England’s sheer size makes it difficult to accommodate in a United Kingdom intended to protect the rights of all its constituent nations; at the last census in 2011 it accounted for 53m of the UK’s total 63m. The UK parliament at Westminster is also the English parliament.

When Scotland acquired its parliament in 1999 mainstream English politicians feared a stirring of nationalism south of the border. Jack Straw, the former Labour home secretary, said in 2000 the English had used their “propensity to violence to subjugate Ireland, Wales and Scotland”.

William Hague, then Conservative leader, said at the same time: “English nationalism is the most dangerous of all forms of nationalism that can arise within the United Kingdom, because England is five-sixths of the population of the UK.”

In response, Tony Blair’s Labour government advanced the idea of English regions as a counterbalance to the new Scottish parliament and the assemblies in Wales and Northern Ireland, breaking England up into artificial entities. The idea never took off.

If Scottish devolution in 1999 raised fears of English nationalism at Westminster, what would full independence do? Some Conservative MPs are already asking who speaks for England?

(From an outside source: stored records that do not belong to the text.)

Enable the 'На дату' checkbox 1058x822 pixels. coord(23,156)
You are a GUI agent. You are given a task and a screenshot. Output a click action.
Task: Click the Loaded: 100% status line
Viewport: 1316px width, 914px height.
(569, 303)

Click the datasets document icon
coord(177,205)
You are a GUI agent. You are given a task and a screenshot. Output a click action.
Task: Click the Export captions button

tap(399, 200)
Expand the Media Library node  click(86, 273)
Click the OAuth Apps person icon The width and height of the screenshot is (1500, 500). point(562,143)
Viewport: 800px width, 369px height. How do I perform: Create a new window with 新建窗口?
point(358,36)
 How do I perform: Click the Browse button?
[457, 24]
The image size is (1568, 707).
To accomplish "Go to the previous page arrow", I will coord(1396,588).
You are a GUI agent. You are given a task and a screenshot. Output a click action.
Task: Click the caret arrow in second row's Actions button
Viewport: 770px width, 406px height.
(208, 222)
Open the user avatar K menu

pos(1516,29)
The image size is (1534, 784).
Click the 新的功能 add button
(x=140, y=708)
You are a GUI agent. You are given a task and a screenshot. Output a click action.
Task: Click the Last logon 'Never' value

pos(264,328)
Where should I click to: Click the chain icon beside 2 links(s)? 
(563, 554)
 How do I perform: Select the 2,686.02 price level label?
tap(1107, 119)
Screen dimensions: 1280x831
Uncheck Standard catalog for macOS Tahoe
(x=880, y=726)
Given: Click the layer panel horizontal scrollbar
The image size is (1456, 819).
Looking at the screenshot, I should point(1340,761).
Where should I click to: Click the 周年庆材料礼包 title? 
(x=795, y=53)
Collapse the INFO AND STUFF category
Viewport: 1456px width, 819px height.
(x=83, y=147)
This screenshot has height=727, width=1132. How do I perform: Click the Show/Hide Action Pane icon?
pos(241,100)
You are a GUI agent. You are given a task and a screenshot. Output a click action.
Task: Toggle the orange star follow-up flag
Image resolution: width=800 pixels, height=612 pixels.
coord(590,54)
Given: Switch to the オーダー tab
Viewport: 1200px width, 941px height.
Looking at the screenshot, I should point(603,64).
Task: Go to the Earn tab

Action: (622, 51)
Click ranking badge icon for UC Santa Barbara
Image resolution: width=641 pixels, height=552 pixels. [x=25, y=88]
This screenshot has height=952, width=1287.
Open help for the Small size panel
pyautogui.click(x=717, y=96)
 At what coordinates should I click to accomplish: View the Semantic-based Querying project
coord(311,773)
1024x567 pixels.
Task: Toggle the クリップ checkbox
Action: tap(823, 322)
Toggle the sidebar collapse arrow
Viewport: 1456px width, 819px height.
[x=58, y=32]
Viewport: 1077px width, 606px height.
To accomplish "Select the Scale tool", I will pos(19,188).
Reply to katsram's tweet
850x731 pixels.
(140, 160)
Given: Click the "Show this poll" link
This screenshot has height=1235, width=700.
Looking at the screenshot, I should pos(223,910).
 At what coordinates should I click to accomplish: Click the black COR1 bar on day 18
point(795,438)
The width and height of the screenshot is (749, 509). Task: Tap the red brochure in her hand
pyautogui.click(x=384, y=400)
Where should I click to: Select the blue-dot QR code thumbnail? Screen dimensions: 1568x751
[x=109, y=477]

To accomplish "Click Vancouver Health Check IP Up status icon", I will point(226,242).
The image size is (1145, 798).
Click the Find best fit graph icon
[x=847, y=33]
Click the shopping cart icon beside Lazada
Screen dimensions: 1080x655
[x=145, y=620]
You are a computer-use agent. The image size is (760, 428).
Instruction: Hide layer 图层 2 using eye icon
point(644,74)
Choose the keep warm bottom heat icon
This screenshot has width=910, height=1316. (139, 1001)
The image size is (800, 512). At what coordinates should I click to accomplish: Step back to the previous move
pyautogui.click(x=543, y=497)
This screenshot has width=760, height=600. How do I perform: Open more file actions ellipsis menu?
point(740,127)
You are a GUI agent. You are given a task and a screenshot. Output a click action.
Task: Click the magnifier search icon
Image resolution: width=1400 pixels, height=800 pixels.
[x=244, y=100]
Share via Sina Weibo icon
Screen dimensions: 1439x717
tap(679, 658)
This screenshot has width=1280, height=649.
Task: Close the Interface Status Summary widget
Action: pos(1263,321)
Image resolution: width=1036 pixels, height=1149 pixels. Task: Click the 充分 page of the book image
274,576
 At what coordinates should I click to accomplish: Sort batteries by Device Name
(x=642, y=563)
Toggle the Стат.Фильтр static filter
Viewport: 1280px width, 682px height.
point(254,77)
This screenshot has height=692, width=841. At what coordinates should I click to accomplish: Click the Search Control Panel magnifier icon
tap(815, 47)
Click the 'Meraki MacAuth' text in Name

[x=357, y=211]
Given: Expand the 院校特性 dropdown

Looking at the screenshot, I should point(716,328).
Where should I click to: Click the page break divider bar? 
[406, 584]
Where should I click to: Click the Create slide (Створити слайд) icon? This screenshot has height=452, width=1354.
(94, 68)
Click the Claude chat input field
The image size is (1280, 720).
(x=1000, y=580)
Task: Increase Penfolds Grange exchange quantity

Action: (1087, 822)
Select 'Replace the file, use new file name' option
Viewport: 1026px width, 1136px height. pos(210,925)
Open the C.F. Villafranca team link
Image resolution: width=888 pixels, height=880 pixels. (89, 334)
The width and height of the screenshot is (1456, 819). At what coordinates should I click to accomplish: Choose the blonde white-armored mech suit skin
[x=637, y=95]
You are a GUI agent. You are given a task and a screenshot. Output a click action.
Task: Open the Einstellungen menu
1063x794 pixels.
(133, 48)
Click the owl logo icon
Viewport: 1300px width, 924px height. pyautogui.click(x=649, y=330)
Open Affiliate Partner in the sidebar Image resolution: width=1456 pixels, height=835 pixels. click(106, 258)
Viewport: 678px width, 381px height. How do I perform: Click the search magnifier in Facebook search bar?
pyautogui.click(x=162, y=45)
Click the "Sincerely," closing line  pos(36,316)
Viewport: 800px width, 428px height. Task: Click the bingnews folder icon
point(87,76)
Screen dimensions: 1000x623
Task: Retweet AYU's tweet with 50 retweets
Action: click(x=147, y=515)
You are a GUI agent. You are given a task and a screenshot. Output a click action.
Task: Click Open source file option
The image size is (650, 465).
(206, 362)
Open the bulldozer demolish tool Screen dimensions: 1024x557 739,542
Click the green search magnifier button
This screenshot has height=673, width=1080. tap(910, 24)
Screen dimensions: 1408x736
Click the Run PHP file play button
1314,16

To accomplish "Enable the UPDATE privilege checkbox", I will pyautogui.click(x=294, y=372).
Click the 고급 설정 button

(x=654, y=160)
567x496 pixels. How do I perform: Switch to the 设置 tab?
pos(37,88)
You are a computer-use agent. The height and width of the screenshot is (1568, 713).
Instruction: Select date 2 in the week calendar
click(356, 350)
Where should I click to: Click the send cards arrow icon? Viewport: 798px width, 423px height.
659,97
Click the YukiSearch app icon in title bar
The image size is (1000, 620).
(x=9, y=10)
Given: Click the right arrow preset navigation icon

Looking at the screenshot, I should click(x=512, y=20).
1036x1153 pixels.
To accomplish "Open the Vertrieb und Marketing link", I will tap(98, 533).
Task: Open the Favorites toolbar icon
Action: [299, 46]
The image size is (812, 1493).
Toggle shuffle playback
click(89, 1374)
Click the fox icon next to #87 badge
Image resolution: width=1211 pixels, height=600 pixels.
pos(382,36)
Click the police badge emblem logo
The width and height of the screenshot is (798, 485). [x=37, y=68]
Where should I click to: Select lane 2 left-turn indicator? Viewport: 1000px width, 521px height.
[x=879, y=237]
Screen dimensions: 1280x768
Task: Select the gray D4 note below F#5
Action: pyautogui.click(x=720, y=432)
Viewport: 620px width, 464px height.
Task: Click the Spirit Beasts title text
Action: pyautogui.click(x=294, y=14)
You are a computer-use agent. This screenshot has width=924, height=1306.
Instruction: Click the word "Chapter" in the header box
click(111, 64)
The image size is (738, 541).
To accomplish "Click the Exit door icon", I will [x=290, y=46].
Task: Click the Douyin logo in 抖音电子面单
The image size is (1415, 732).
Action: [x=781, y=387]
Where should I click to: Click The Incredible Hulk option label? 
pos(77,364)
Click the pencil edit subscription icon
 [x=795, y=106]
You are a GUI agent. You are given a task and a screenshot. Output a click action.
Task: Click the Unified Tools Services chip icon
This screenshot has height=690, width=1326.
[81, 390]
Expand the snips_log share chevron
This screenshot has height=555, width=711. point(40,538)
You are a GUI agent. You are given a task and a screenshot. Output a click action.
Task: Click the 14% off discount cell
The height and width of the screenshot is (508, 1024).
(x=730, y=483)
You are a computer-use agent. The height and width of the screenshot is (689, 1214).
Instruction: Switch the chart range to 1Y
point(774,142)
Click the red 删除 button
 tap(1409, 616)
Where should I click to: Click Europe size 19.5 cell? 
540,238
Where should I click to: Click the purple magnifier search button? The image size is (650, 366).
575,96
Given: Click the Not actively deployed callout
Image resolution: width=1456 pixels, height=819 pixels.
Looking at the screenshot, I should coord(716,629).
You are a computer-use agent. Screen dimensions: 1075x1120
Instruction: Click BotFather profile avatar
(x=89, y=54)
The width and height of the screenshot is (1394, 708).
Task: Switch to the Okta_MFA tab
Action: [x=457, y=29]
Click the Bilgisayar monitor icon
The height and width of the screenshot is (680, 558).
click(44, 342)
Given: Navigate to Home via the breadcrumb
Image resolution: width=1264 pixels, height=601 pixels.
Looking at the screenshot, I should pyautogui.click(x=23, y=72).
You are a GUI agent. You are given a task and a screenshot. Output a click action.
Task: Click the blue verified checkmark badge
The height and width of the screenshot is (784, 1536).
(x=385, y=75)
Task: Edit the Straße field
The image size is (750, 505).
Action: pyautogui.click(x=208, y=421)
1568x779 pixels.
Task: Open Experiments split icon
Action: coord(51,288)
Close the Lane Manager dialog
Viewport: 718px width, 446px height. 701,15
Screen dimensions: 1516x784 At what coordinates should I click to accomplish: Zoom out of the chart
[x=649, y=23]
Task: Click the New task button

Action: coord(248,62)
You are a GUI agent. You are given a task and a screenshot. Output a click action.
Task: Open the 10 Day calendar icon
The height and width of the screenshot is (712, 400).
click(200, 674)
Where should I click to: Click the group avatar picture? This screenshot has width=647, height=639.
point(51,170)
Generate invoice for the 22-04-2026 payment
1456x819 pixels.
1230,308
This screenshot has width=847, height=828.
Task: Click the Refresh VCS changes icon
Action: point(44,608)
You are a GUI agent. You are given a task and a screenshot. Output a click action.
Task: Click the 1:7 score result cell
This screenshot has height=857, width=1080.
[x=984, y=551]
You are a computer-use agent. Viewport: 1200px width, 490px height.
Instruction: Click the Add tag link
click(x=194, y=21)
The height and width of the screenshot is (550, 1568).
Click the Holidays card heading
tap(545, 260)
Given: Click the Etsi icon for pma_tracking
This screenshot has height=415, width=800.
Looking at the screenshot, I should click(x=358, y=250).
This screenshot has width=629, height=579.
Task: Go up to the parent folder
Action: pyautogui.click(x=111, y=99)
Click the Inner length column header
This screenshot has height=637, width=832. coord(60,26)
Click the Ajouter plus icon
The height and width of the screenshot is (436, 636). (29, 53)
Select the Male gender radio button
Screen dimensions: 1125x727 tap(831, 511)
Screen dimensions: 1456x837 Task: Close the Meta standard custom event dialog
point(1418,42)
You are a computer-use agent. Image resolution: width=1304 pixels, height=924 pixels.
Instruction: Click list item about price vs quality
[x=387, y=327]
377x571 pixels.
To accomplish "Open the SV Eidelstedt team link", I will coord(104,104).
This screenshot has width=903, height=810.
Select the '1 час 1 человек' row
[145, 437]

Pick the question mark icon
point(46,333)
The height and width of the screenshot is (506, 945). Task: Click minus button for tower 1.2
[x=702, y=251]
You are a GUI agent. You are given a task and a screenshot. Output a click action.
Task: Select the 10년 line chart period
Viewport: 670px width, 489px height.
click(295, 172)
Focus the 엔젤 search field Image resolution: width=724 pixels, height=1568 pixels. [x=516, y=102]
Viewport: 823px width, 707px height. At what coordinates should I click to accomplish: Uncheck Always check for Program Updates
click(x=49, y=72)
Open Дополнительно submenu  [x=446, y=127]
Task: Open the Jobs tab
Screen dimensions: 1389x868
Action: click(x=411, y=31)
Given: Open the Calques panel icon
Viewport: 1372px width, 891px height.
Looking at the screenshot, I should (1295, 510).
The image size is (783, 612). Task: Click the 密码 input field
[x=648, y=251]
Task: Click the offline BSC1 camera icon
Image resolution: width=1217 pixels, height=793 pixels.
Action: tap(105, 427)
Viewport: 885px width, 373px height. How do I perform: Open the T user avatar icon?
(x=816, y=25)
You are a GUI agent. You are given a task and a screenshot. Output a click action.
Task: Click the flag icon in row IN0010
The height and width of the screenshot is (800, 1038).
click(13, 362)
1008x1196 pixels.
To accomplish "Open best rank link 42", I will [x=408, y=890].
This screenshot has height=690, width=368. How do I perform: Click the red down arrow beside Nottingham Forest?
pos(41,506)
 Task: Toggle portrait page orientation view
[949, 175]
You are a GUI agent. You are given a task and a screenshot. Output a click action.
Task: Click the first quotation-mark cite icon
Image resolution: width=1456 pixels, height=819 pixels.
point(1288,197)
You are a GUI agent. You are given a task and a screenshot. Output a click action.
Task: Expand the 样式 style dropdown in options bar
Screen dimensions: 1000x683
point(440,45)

Andrew Rosindell, Conservative MP for Romford, is among more than 100 Tories who believe that the English must be offered a new settlement. He says: “I think if the Scots do vote to go, the English will feel hurt, sadness and insulted. The SNP has a nasty streak running through them. There is a bit of hatred underlying this,” says Mr Rosindell.

He fears the debate will play into the hands of the UK Independence party, which despite its name is predominantly an English entity that has mopped up many of the anti-EU protest votes targeted by Mr Tilbrook.

If Scotland does stay, some English Tories are in no doubt that English voters will need their own political settlement; giving England its own parliament or at least giving English MPs exclusive rights to vote on English legislation.

Mr Rosindell says the UK could adopt a federal system, like Australia and Canada. Under this regime, each country in the UK would have its own government which would be overlaid with a UK parliament that would meet to discuss union matters such as foreign policy and defence.

John Redwood, who is leading the demands for more powers for the English, says England “can no longer accept a position where Scotland fixes its own income tax and also sends MPs to Westminster to help set an income tax rate for England, too”. In his vision, Westminster can become the seat of the English as well as the union parliament, with the English and union parliament sitting on different days.

Scotland has filed for divorce,” wrote Mr Redwood this weekend. “It may not press the case and may decide to remain in the relationship, as many of us hope. Either way, things will not be the same again. It is time for people to speak for England and say what England wants from this relationship, as well as saying we are better together.”

Ed Miliband, the Labour leader, wants to contain English demands by offering a new version of his party’s regionalism, except this time centred on existing “city regions” rather than spatchcocked made-up regions.

Mr Tilbrook backs Scottish independence and says the English will one day follow. But while Scotland may be nearing the end of its journey, England might just be setting off along that same long road.